Questions to answer
1. In the interview below about health care plans, how many Americans does Gore say lack health insurance?
2. Decide whether each statement agrees with the interview below about health care plans. Answer yes or no for each, and quote the interview's deciding words. (a) Gore says Bradley proposes eliminating Medicaid. (b) Gore says the cost of Bradley's plan is well within the surplus. (c) Gore proposes to begin by making sure every child in America has health insurance by the end of the next President's term.
3. Continue the interview below about health care plans, starting right after its final sentence.

Text segment
--- START ---
TIME: Now that Bill Bradley has begun to lay out his proposals on the issues, such as health care, how does his vision of government--what it should do and what it can solve--compare with yours?

Gore: When people have the time to analyze what he is actually proposing, they are in for a real surprise.

He proposes the elimination of Medicaid, which is a heavily negotiated, relatively generous package of health benefits for the poor, and could never be enacted in this Congress. In its place, as I understand it, he would have a mandate for parents to buy insurance in the private market with a subsidy. Will hard-pressed parents purchase benefits anywhere nearly as generous as those Medicaid provides? Will they feel like they can? Or will they be forced by circumstances to use the subsidy to get more limited care, and then use their own money for other pressing priorities that are always knocking at the door?

The cost of his plan exceeds the entire surplus and therefore takes away any chance to fix Medicare. And by opening up the Federal Employees Health Benefit plan to all comers, this would guarantee that those who have trouble purchasing health insurance elsewhere because they have high risks and high costs will come into the FEHBP, thereby driving premiums sky high.

In one fell swoop canceling Medicaid, eliminating the chance to fix Medicare and wrecking the federal employees plan--that's quite a day's work.

The ideas turn out to be bad ideas, and I don't think they'll hold up under analysis.

The approach that I'm recommending is a series of changes that build on the progress we've made. It's unacceptable for 44 million Americans not to have health insurance, but it is also unacceptable to severely damage the health care being provided to 84% of the people. What I propose is to start by ensuring every child in America would have health insurance by the end of the next President's term.
--- END ---
Provided material
--- START ---
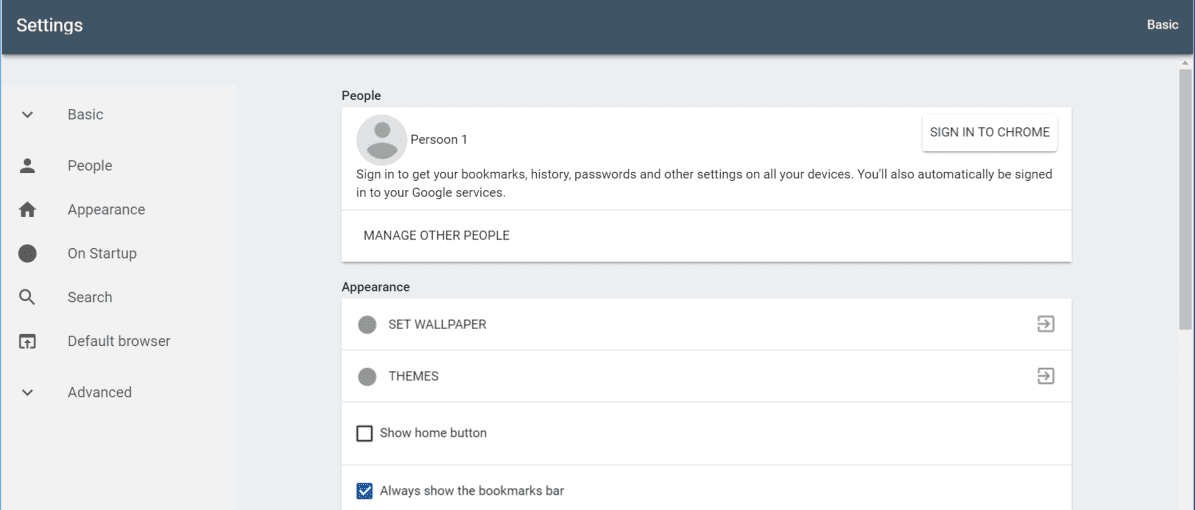Click the vertical scrollbar thumb
Image resolution: width=1195 pixels, height=510 pixels.
(x=1186, y=198)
--- END ---
Answers to each task
1. 44 million Americans

2.
(a) Yes: "He proposes the elimination of Medicaid"
(b) No: "The cost of his plan exceeds the entire surplus"
(c) Yes: "What I propose is to start by ensuring every child in America would have health insurance by the end of the next President's term."

3.
TIME: Given how critical Senator Bradley has been of welfare reform, what do you think of the poverty proposals he put forward this week?

Gore: He didn't propose to repeal it, did he? It tells me that upon closer examination, he belatedly came to the conclusion that most every other American has come to, that welfare reform is working.

Welfare reform is a success, but we can't be complacent. We have to stay with it, and we have to give the job training and child care and transportation alternatives and life-skills training that are critical to not just getting a job for people coming off welfare but empowering them with the skills and services they need to hold the job.

[Bradley's proposals were] an old-style approach that spends a lot of money but doesn't have any new ideas. [He proposes] the expansion of the Earned Income Tax Credit. I was the author of that proposal. I wrote that, so I say, welcome aboard. That is something for which I have been the principal proponent for a long time.

TIME: Does it seem as though Bradley is looking to refight some of the battles that were fought in your party in the early 1990s?

Gore: Yeah, yeah, yeah, yeah. Fought and won--without his participation.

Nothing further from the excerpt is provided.